How do you discuss with a point that diverge from common sense? This was something I wasn't prepared, that's not what retry mechanisms are for, and at the same time, what are retry mechanisms even for?
The most obvious reason is that HTTP is really not that reliable. Having failed requests due to infrastructure issue makes up for the majority of our errors, It's nothing we can control, infrastructure working on a large scale of load show us that 99% uptime is not that much.
So even though you have a very stable application, the connection to database, the ingress controller, the load balancer, the gateway, all those pieces of software that make our modern infrastructure introduce chaos to the system.
How we can control that chaos and increase the performance of an application? The simplest solution we have been relying for ages, was simply to retry. What is the best alternative here? Your application takes 3 seconds longer to load or showing an error page to the user?
Well that's my understanding of the problem, how I see the issue.
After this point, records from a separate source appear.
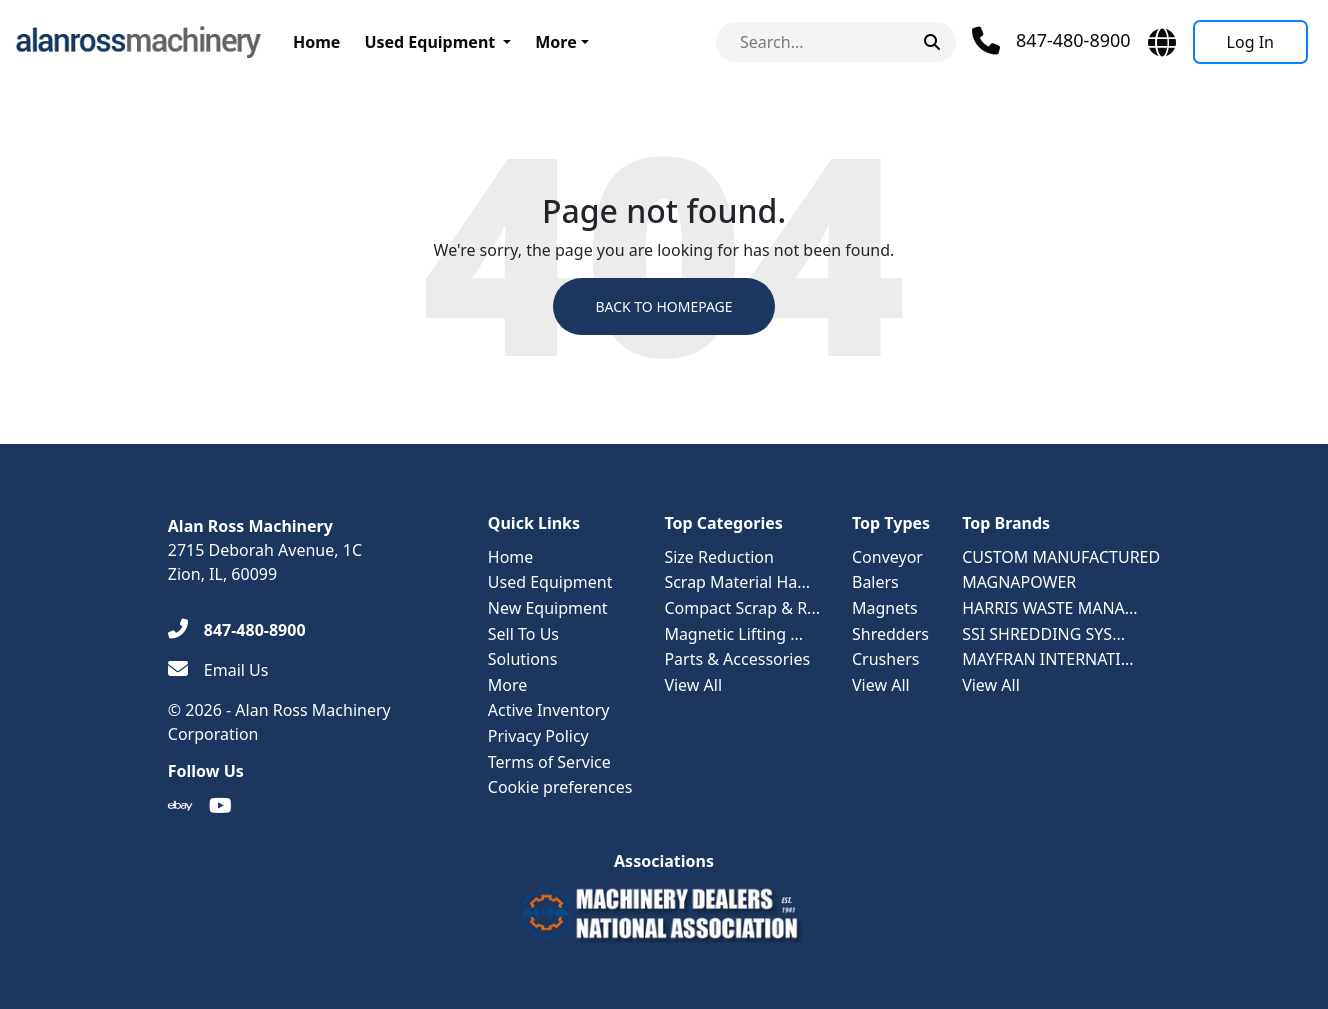 Image resolution: width=1328 pixels, height=1009 pixels. I want to click on [Email Us], so click(218, 670).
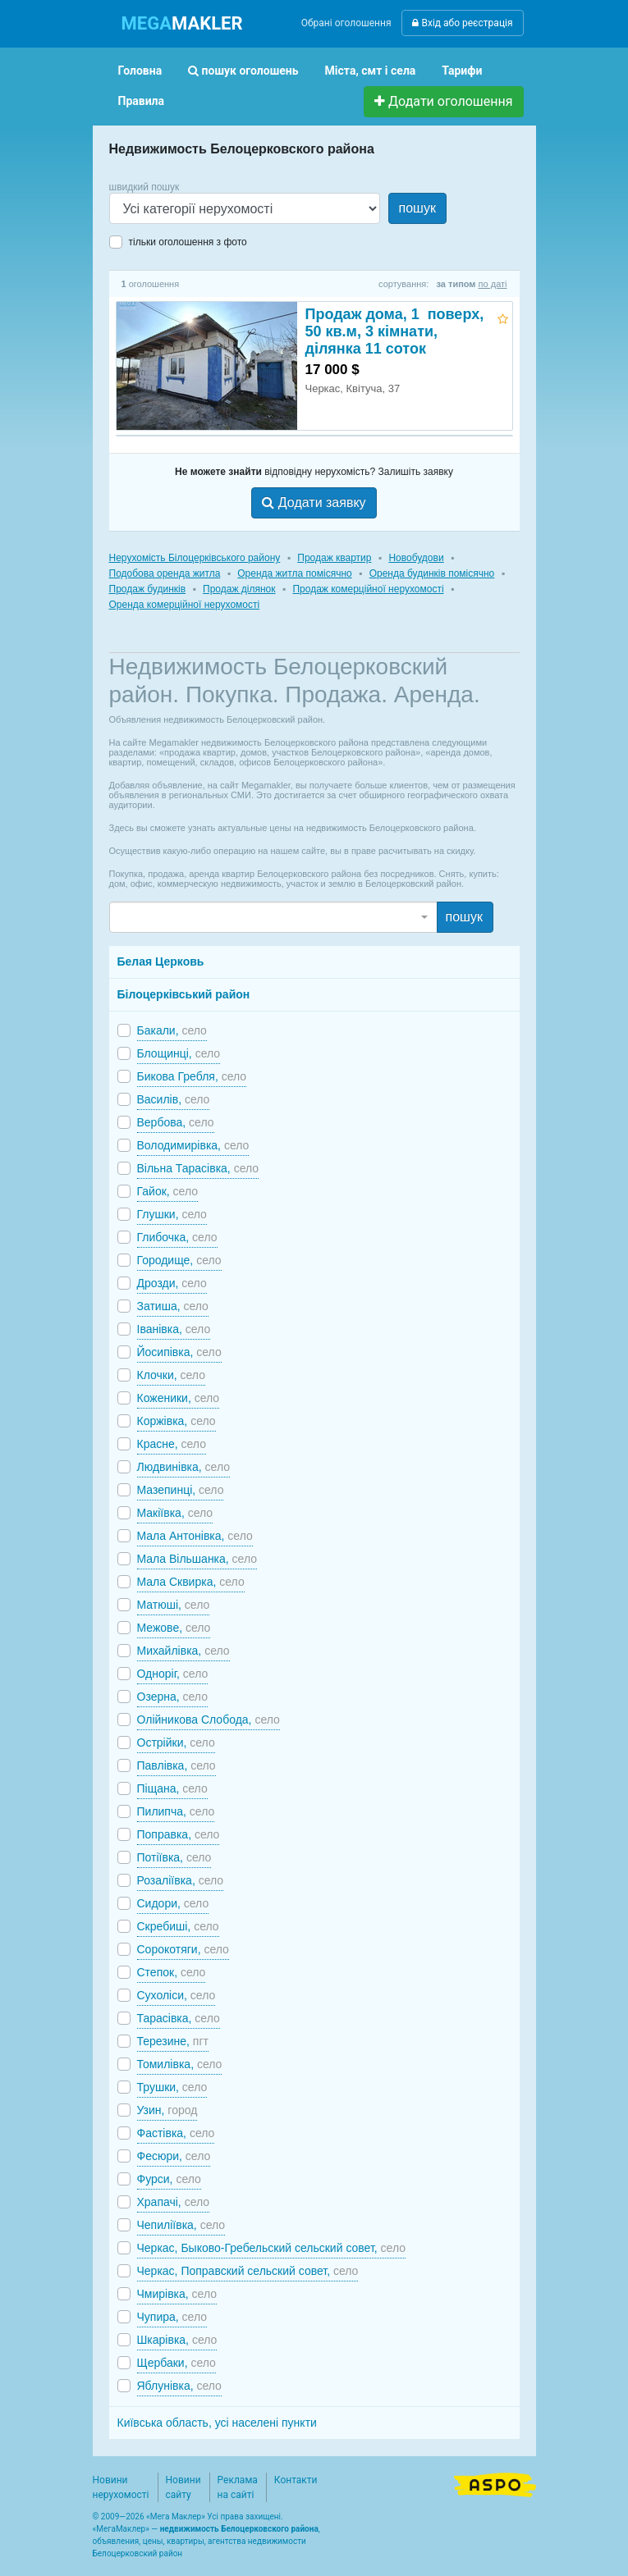 The height and width of the screenshot is (2576, 628). I want to click on Сидори,, so click(173, 1903).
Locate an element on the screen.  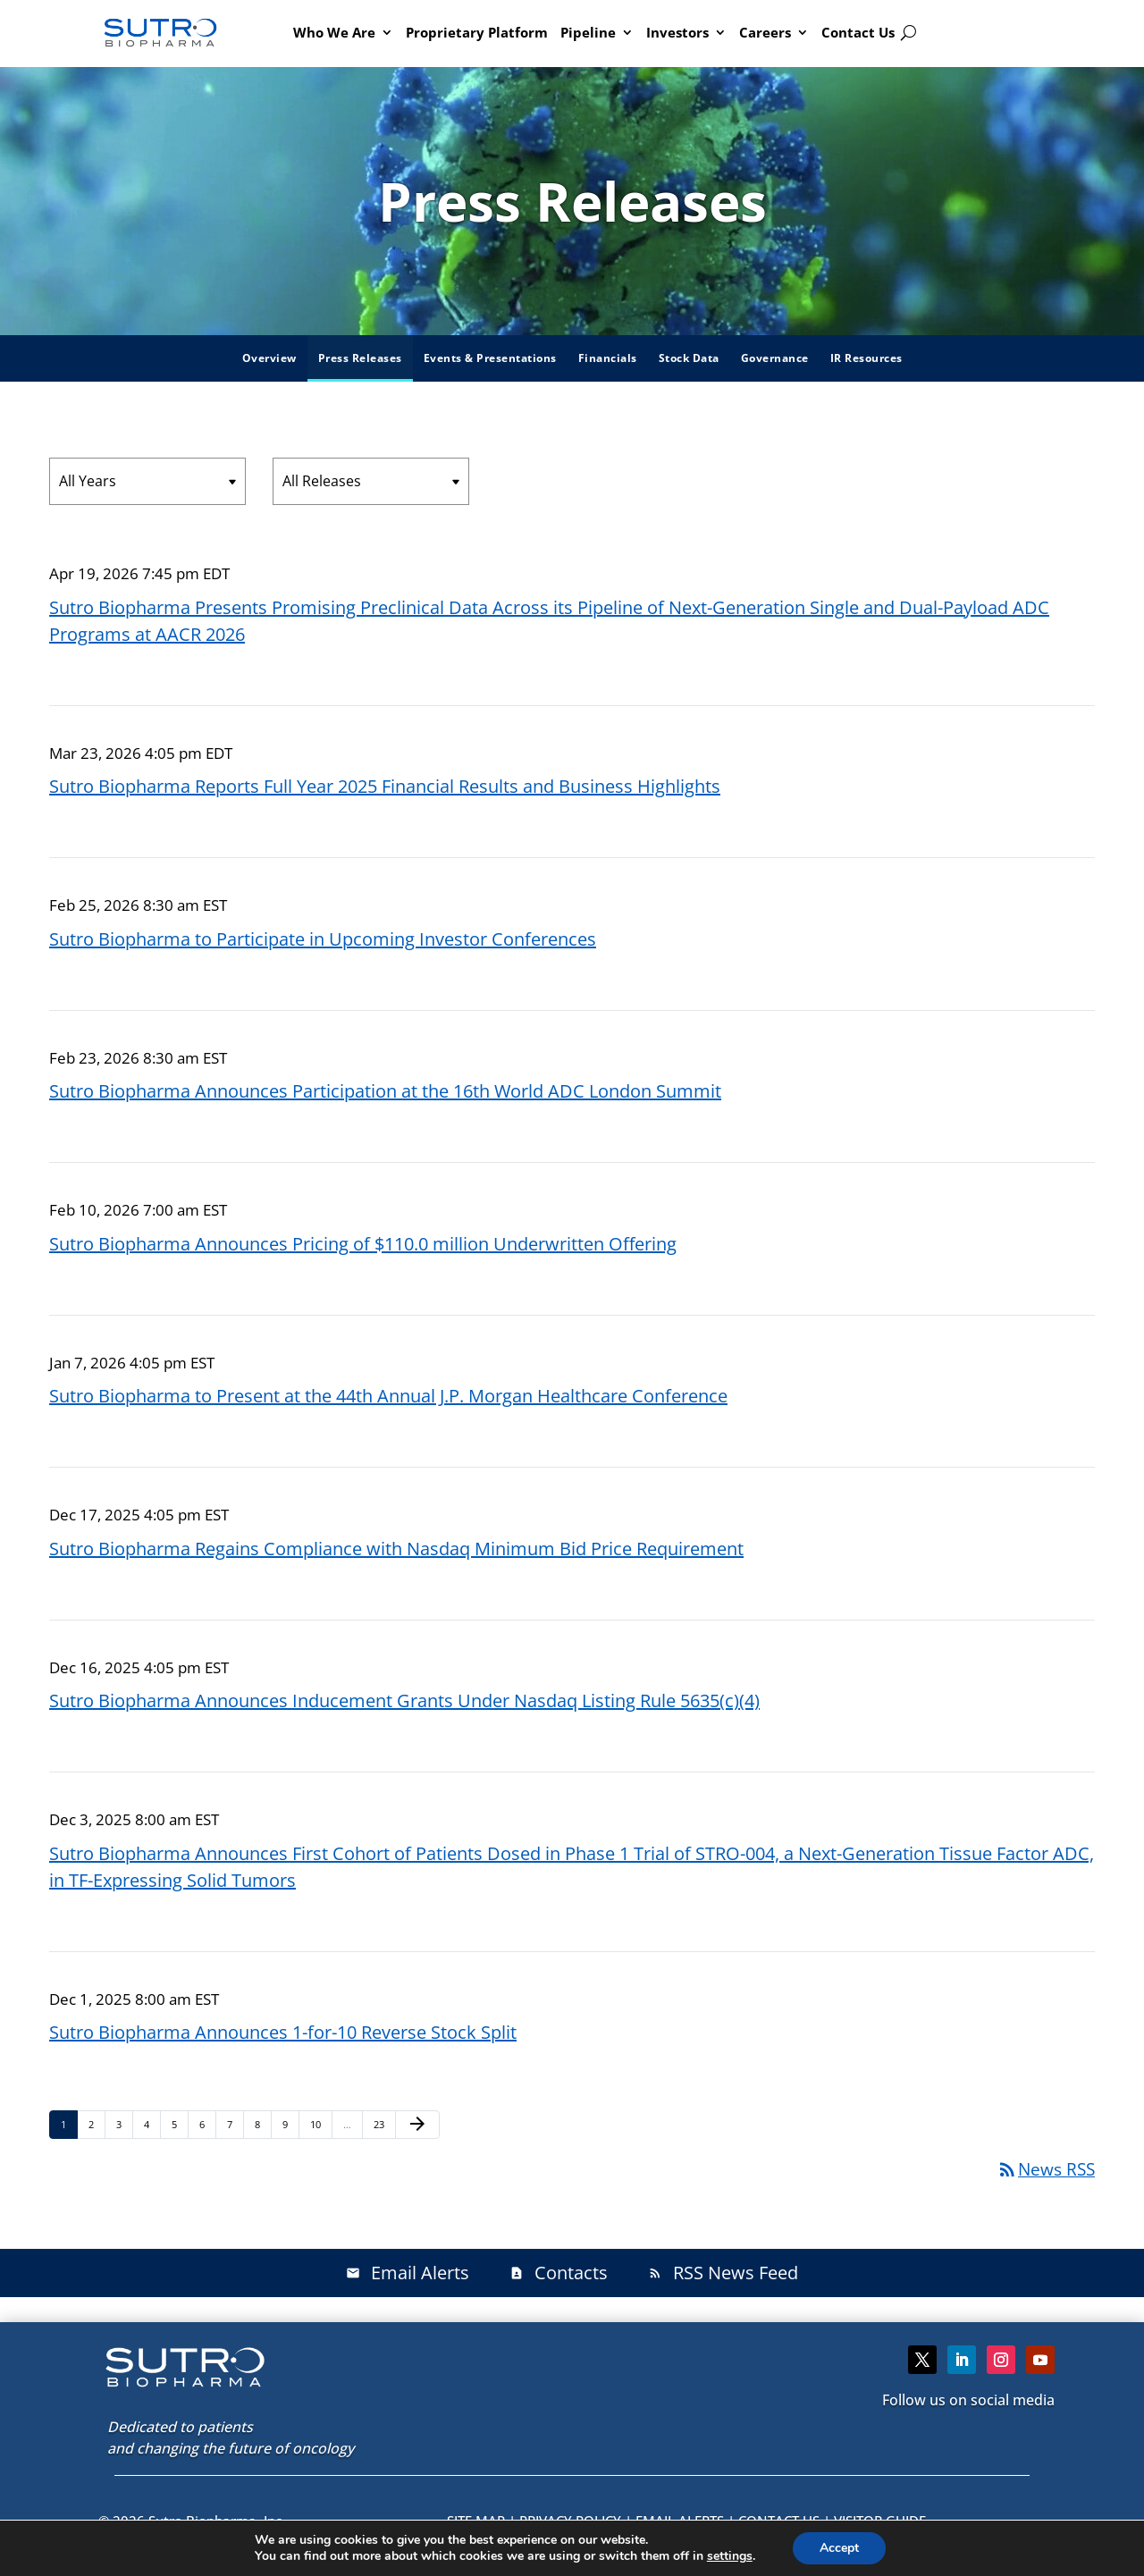
6 [Page 6] is located at coordinates (207, 2124).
Therefore, my view of it. How to explain it on a discussion where Newrelic was not finding errors, why would we need to retry? I tried to bring the argument that we don't see them because we DO retry right now, so this will not be visible.
By the way, this is even harder to track when your UI is making the requests, your users might be facing issues that you are completely unaware of.
Having retries in the frontend is paramount and the reason why UseQuery is growing in popularity, they handle out of the box all the caching, retry, and state of your requests. The difference between a high level application to a side project, that little detail that makes all the difference ✨

Currently the main pain we are feeling in our project is to connect to database, somehow azure is not the best at it (??), so most of the time a retry can fix the problem, we can ignore the error and move along, some seconds slower but still kicking.
Again, how to measure it? Could be skill issues? Definitely, should not have been so hard to track it, and sometimes you need to be reasonable on where you spend your money, or credits. I'm not here to track something that did not fail.
So I researched on reasons to not remove the commonest pattern in software development. What strike me was an article saying: "not all errors deserve to be retry". That's a point that I was overlooking, simply retry is not enough. I've applied some rules to our retry
- ► Only retry on 5xx errors
- ► Always increase the waiting time per request, as to give time to the server to recover
- ► Do not retry for more than three times
- ► Add a context to the retries, if the request timeouts, cancel the retry
Simple changes that prevent us from attacking our own server, and good practices in general. I really like the idea of challenging predefined concepts on our industry, but only when we are open to discuss it, Like How I fixed TDD and how you can too.
Now I know that we can make it even better with circuit breakers and other microservices, but how this is implemented is a subject for another post.